Sun's Fortran replacement goes open-source - bootload
http://news.com.com/Suns+Fortran+replacement+goes+open-source/2100-7344_3-6150063.html
======
ced
I've been doing programming in science for 3 years now, and Fortran is a huge,
huge problem. Fortran is too much like C, and think about how good C is for
writing differential equations. There are tons of potential bugs in the
programs I see, and very few opportunities to check for correctness.
Development time takes an order of magnitude longer than it should. I've
argued with physicists many times over this, and the issues they bring up are
always:

\- Alternatives are too slow

\- I have a huge code base that I don't want to port over.

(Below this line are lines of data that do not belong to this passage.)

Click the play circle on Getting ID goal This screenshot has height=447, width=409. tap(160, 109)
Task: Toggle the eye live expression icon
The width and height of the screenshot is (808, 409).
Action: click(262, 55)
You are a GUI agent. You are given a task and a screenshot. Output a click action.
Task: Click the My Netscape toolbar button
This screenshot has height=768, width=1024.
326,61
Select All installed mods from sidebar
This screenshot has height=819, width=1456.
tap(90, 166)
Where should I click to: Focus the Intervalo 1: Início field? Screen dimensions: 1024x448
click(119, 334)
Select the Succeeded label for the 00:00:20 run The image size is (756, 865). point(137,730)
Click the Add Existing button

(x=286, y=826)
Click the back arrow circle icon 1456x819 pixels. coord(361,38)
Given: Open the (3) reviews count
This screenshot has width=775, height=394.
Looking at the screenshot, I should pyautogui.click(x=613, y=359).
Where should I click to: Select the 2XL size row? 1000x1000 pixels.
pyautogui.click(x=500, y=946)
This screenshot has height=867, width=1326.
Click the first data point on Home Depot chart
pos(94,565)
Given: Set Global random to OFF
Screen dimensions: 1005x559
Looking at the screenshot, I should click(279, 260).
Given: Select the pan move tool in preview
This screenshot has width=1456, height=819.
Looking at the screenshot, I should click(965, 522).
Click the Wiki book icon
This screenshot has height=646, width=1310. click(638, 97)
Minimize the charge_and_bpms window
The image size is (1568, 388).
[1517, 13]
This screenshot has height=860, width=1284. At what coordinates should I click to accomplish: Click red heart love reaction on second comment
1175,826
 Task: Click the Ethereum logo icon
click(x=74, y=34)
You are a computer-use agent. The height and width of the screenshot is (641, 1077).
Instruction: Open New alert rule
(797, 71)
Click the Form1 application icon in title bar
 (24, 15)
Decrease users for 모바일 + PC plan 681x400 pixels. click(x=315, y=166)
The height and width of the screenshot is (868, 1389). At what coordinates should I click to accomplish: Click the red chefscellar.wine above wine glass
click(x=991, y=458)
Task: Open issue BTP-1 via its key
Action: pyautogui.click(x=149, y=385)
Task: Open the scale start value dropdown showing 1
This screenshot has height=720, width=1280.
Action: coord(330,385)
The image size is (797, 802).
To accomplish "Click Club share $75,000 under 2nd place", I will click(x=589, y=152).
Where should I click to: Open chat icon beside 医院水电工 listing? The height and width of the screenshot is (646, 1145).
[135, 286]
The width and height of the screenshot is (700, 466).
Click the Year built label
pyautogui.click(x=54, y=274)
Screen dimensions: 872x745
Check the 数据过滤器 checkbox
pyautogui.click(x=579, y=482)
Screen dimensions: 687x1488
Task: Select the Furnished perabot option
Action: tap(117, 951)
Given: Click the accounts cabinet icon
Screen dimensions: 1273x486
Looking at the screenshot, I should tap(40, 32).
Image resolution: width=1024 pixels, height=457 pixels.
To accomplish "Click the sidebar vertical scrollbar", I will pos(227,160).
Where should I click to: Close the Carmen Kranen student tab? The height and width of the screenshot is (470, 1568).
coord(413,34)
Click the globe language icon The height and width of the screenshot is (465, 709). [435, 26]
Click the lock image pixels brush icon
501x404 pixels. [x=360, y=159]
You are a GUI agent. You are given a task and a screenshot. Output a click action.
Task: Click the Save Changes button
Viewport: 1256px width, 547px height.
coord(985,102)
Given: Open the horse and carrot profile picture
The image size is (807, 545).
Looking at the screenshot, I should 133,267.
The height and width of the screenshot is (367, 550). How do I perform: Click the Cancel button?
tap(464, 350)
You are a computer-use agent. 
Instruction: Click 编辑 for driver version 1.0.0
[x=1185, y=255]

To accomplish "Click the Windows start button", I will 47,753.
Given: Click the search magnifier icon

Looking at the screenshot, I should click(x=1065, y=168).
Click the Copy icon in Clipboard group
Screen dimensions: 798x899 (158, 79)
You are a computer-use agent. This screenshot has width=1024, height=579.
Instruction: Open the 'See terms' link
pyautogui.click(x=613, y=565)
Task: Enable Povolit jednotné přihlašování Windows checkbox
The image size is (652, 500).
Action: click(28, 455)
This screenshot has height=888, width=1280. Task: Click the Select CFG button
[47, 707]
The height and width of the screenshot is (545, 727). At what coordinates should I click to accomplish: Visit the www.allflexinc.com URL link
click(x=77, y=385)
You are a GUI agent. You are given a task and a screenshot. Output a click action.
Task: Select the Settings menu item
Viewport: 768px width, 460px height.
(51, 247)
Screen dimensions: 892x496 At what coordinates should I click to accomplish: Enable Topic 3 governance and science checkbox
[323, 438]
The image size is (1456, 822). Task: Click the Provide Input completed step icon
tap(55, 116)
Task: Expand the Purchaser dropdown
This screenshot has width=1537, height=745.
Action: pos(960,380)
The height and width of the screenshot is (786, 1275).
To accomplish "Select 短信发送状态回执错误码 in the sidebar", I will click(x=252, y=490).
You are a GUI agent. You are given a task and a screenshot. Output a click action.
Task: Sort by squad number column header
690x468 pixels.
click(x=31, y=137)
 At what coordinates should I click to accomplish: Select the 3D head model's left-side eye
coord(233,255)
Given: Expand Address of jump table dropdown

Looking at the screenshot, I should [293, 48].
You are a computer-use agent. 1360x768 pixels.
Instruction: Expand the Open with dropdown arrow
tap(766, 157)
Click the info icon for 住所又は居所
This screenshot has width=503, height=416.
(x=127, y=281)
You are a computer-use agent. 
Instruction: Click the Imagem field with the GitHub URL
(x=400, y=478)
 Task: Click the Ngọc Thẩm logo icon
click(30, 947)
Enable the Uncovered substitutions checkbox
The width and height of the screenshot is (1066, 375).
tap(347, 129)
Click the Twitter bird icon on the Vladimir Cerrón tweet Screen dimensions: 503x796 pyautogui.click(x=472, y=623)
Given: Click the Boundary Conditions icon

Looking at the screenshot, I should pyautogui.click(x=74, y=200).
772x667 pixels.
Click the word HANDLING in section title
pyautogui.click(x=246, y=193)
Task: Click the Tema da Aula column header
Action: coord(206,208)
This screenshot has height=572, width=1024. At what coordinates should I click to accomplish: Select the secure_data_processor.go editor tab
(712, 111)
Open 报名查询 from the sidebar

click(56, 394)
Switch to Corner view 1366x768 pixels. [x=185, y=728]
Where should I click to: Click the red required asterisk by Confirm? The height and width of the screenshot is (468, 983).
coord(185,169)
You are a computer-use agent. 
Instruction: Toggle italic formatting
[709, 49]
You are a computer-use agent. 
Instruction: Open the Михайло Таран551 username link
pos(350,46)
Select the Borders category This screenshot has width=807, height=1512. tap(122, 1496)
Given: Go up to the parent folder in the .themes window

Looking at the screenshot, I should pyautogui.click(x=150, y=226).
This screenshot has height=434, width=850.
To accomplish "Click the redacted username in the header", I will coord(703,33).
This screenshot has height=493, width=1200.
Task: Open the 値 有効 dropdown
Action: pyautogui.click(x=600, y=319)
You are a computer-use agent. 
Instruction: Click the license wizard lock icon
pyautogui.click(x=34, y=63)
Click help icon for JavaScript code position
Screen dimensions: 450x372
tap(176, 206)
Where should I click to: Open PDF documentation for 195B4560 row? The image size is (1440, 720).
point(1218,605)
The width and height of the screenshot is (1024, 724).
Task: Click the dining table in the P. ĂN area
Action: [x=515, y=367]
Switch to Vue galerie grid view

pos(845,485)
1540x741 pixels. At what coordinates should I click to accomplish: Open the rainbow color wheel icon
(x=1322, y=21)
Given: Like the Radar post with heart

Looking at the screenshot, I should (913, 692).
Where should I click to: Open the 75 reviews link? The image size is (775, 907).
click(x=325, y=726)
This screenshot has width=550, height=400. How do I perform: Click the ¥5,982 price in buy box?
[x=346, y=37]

\- I don't need (eg.) closures. If I ever designed a program that needed them,
I wouldn't choose Fortran, but that has never happened

\- (most popular) Programming is just a tool. I'm interested in the physic,
not programming, and Fortran is Good Enough

I don't know if Fortress will succeed. I hope it does, but unless they can
show that Fortress programs are both shorter _and_ faster, I don't think it
will happen. Mathematica, Matlab and IDL already have too much of a lock on
the market for 'inefficient' computing.

My money is on a Mathematica clone eventually becoming faster than Fortran. It
should happen.

------
jsjenkins168
Believe it or not, Fortran is still used extensively in scientific research
circles.. Although badass Java libraries such as JScience are starting to take
over.

------
mynameishere
I hear its COBOL replacement went open-source a while ago.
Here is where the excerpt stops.